Вот и засели мы втроем под сухое вино (крепкое всем было уже противопоказано) вспоминать прожитые годы. К полуночи я остался наедине с Игорем, и тогда он спросил вдруг:
«Ты помнишь нашего Аверьяна Ивановича Постникова?»
Я от стола отпрянул, руками растерянно развел:
«А как же? В одном письме, кажется, спрашивал тебя — помнишь ли ты?»
Игорь досадливо потер лысину ладошкой (он и мальчишкой так же натирал свою круглую, тогда уже лысоватенькую головку).
«Может быть… Запамятовал. В суете, работе. А лет уж как пять не расстаюсь с нашим учителем: то слова его припомнятся из «проповеди» о культуре и справедливости: «Самое, самое главное что? Правильно: быть человеком», то взгляд чуть грустный, что-то спрашивающий, то промелькнет в толпе его улыбка, быстрая и нестареющая…»
Я сказал обрадованно:
«Это хорошо, Игорь, хоть к старости мы…»
«Нет, нет, — остановил он меня, придавив ладонью мою руку на столе, — я не понимал, теперь понимаю: он всегда был во мне, Аверьян Иванович, просто чувством неосознанным, что ли… Что творилось в науке, ты слышал. Та же мосиновщина, та же затоваренная бочко-ящикотара, только из никому не нужных, кроме как для ученых, званий и отчетов, диссертаций, проектов. Поддакни сильному, объединись с влиятельным — и выбьешься, что-то возглавишь, кого-то придавишь, не всегда, впрочем, полезного и одаренного, будешь вхож в верха, а оттуда и до академии рукой подать — опять же, если знаешь, кому и как ее подавать… Не смог, короче говоря, чем больше было суеты, победных речей, возни и грызни вокруг чинов, кабинетов, престижных связей, тем упрямее я уходил в свою работу, чтобы меньше знать, слышать, чтобы считали меня «не от мира сего». Это удалось. Я был прозван «чистым мыслителем», и мне даже редко предлагали соавторство: таких чудаков и закоснелые бюрократы ухитряются уважать — по той причине, наверное, что хоть кому-то что-то надо делать. Я и выжил, как видишь. Чинов высоких не имею, зато совестью… нет, скажем так — принципами не поступился. С совестью труднее, ты это сам хорошо знаешь. Совесть настаивала: не мирись, говори… Жаль было работы, дела — кто бы мне, обличителю, позволил тогда быть «чистым мыслителем»? А вот ты, Никола, говорил, не молчали другие, пусть и немногие. Так что со своей совестью мне придется еще выяснять отношения. И все-таки, все-таки я выжил как человек, личность какая-никакая. Теперь вот думаю: не помог ли мне наш учитель?..»

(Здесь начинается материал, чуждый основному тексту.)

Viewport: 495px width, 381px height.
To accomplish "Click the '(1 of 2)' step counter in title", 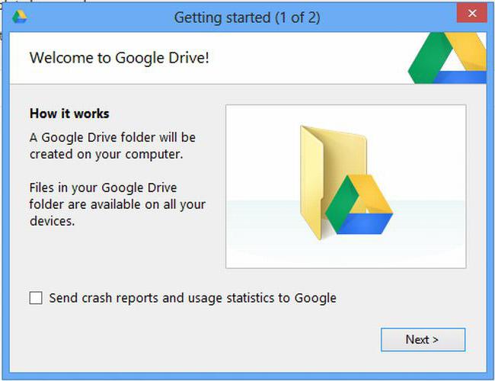I will [297, 18].
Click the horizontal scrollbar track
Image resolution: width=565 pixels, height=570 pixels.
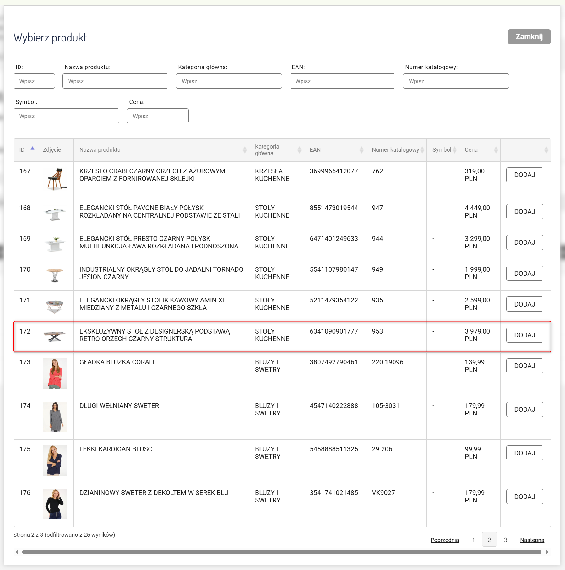pyautogui.click(x=281, y=552)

Игорь замолчал, глядя мимо меня в темное окно, за которым стихал и все более пустел провал Ломоносовского проспекта, потом принес из кухни давно кипевший чайник, насыпал заварки прямо в чашки — по-нашему, таежному! — и мы молча ждали, пока настоится коричневый чаек, затем и принялись отхлебывать его, не подсластив, по-нашему же.
Что мне было ответить Игорю Супруну? Помог ты ему, Аверьян, не помог?.. Ты был в нем чувством, потом и образ твой явился его сознанию. Отними тебя, другого… Не станет прошлого, памяти — не будет и человека. Я был уверен, Аверьян, что именно ты помог ему и еще во многом поможешь, но пусть он сам уверует в это. Потому-то я и сказал совсем другое:
«Игорь, а ведь приехал я найти могилу нашего учителя».